University of Massachusetts (UMass) Amherst Professor Joseph Bartolomeo won $14,000 on Jeopardy! Thursday night.
University of Massachusetts (UMass) Amherst Professor Joseph Bartolomeo won $14,000 on Jeopardy! Thursday night.

AMHERST — Some shrewd maneuvering on the game show “Jeopardy!” landed a University of Massachusetts Amherst professor and Florence resident with some cash on Thursday.

Joseph Bartolomeo, an English professor specializing in 18th century British literature, was trailing until he wagered $200 in the final round — and won $14,000 because of it.

In the category “men of science,” the final question asked: “him vs. him: ‘The Life-Long Feud that Electrified the World’ is a book about these two men.”

Although he answered the question wrong, answering Nikola Tesla and Lumiere, his frugal betting landed him narrowly ahead of the two other contestants. The right answer was Nikola Tesla and Thomas Edison.

The defending champion, Amanda Berofsky, a quality assurance analyst from Waterford, Michigan, had the lead entering the final question.

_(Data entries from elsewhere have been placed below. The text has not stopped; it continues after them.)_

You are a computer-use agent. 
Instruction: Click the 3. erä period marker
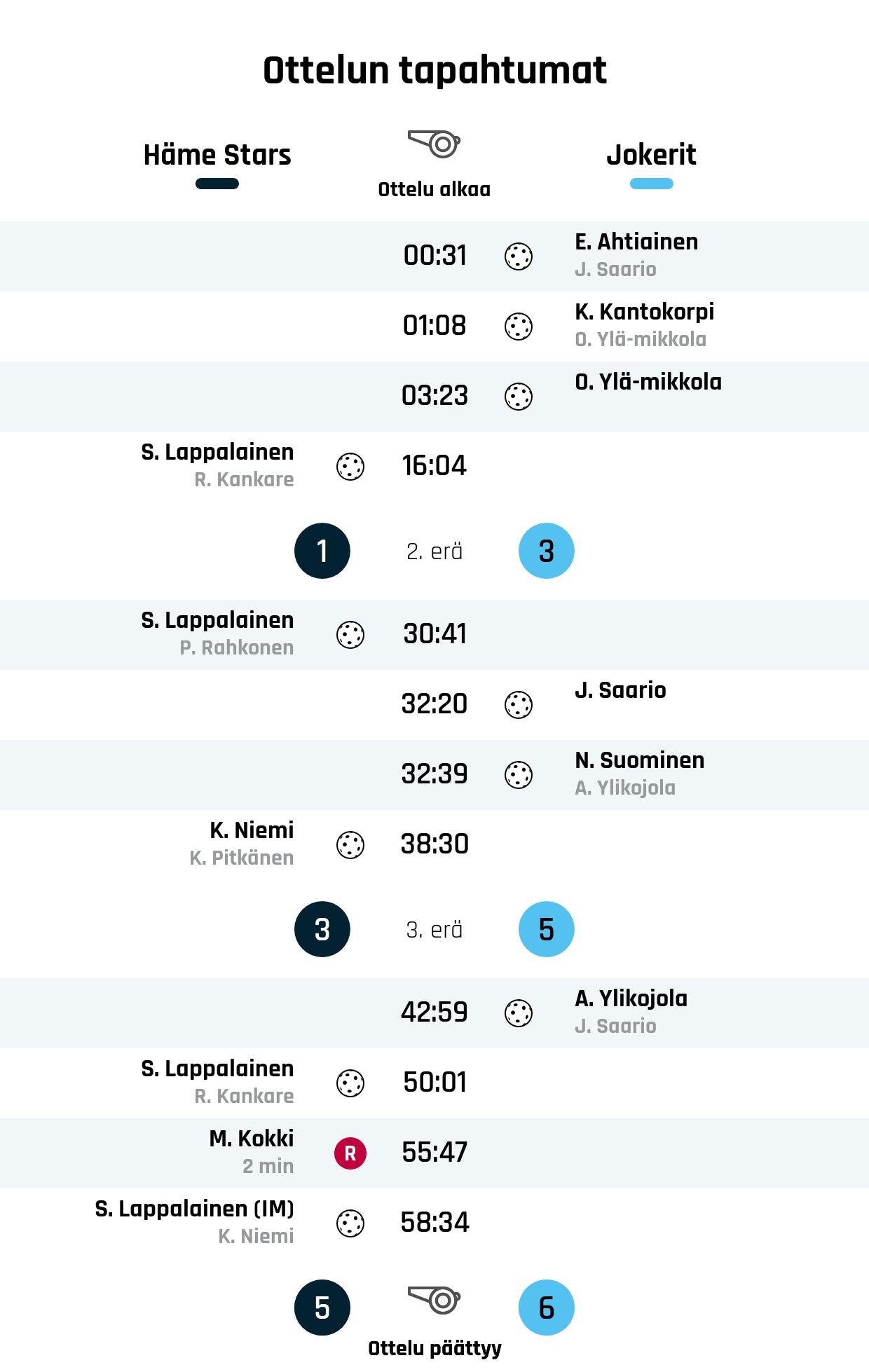tap(434, 930)
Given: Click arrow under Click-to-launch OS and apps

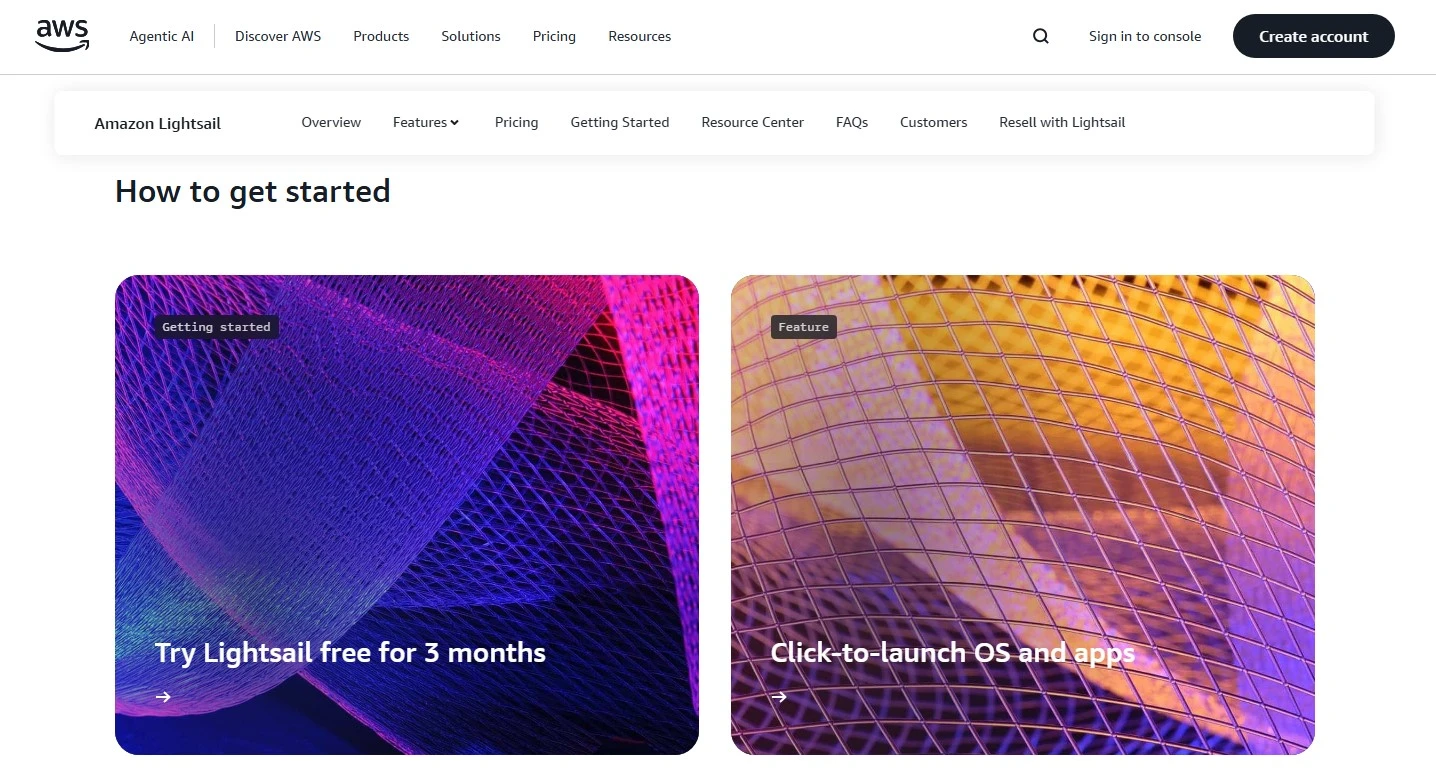Looking at the screenshot, I should [x=780, y=697].
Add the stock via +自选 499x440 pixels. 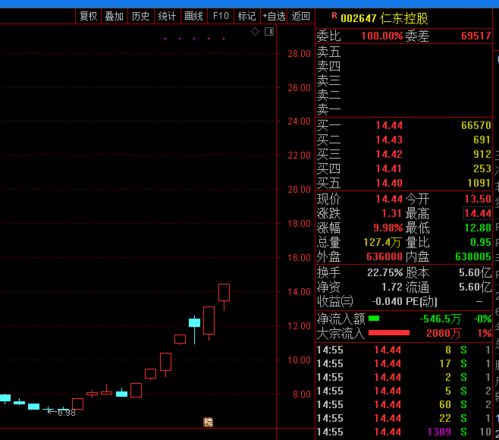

She lost after getting the question wrong and betting enough to drop her total below that of Bartolomeo.

Bartolomeo will be the defending champ on Friday’s show, where he will compete against a congressional press secretary from Washington, D.C., and a social worker from Columbus, Ohio.

In 2000, Bartolomeo was selected to be a contestant on “Who Wants to be a Millionaire?” but did not make it past the “Fastest Finger” round to the “hot seat.”

“When I was a child, my family and I were great game players,” Bartolomeo told the Gazette back in 2000, shortly after his stint on Millionaire. “We’d play the home version of ‘Jeopardy’ and ‘Trivial Pursuit.’ I have a reasonably good memory for otherwise useless pieces of information.”

Bartolomeo’s win in the trivia contest comes less than a year after Northampton poet and Smith College employee Jennifer Jabaily Blackburn came from behind to win the show last March, and take home $19,700.

Blackburn works as an administrative assistant at Smith in the Poetry Center and the department of French studies.